Bien évidemment, si l’on prend en considération le fait que, souvent, la construction d’outils méthodologiques est complexe, et donc chronophage, l’on peut comprendre aisément les difficultés que peuvent avoir certains à s’en éloigner d’un, surtout s’il a prouvé à maintes reprises sa robustesse et la fiabilité des résultats qu’il permet d’obtenir.

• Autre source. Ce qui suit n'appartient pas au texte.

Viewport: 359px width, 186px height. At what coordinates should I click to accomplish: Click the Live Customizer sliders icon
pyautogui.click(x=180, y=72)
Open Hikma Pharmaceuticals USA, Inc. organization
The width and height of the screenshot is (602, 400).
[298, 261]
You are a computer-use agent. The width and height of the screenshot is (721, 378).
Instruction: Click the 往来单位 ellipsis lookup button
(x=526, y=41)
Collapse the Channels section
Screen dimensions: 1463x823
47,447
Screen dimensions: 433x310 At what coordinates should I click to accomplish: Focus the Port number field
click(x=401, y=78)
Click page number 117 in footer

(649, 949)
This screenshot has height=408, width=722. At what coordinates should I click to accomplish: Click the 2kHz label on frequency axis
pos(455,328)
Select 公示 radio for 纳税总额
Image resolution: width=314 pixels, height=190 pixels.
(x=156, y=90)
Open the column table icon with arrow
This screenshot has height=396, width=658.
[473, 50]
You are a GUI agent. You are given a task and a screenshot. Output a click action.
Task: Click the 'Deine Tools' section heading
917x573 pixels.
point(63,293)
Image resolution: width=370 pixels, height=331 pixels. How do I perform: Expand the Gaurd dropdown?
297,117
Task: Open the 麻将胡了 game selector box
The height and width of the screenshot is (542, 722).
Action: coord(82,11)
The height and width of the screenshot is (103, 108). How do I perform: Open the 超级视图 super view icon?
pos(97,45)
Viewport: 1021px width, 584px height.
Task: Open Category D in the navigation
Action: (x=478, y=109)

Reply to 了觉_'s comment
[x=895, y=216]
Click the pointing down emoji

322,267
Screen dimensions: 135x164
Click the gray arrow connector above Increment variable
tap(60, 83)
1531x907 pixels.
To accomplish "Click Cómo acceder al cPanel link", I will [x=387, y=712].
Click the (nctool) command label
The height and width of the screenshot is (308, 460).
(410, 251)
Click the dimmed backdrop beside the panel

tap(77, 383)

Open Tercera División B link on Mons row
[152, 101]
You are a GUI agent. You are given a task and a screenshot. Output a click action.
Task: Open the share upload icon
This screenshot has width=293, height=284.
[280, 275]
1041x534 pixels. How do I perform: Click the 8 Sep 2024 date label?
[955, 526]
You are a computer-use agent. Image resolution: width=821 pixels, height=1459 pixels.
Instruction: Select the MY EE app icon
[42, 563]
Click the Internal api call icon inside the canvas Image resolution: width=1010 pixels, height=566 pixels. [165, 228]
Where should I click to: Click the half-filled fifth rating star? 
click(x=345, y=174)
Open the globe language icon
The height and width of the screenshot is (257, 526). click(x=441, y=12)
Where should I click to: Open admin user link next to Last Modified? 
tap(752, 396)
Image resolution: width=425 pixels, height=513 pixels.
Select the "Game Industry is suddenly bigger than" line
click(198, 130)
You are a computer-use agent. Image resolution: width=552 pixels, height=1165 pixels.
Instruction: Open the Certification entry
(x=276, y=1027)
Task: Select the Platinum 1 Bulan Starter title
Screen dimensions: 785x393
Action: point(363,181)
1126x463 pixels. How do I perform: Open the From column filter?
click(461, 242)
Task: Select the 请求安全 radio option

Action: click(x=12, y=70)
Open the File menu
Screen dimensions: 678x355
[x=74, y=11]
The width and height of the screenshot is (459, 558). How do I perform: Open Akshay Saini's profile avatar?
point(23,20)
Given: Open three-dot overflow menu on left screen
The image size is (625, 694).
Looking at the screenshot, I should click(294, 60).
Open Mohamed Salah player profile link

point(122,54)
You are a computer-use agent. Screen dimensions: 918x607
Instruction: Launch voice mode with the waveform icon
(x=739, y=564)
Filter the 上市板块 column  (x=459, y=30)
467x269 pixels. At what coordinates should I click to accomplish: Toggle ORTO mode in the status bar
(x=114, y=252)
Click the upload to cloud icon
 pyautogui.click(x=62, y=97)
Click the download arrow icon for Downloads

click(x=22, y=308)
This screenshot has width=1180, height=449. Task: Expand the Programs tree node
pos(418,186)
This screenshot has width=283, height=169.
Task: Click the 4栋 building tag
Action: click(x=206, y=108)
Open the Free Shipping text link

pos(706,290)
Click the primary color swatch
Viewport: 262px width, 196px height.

Cependant, bien que très humain, ce refus de reconnaître les limites méthodologiques d’un outil d’analyse est de nature à biaiser les analyses produites.

À vouloir tout faire entrer, parfois au forceps, dans ATT&CK (ou dans STIX), que ce soit les notions de risque, de code malveillant, de périmètre de détection, la garantie de production d’analyses scientifiquement solides et valides se perd... sans compter que l’on irrite quelque peu des experts légitimement plus préoccupés de la pertinence de leur activité opérationnelle que par le respect de la doctrine d’utilisation d’un outil.

Le danger des « palais vides »

En histoire des idées, il arrive d’opposer deux catégories de philosophes : d’un côté, les philosophes « systémiques », qui construisent de grands ensembles conceptuels permettant d’appréhender la réalité ; ainsi vont les Platon, Kant et autres Hegel. De l’autre, les « fragmentaires » ; eux, détestent les systèmes, convaincus qu’ils sont qu’aucune réalité ne saurait être réduite à une quelconque construction, aussi complexe soit-elle. Pour ces derniers, tels qu’Héraclite, Nietzsche ou Cioran, les systèmes sont autant de palais vides que n’habite pas le monde réel (pour paraphraser Kierkegaard). Nul doute que nos amis fragmentaires auraient quelques commentaires à adresser à ceux croyant qu’un référentiel, aussi puissant soit-il, mérite que l’on torde la réalité pour l’y faire entrer !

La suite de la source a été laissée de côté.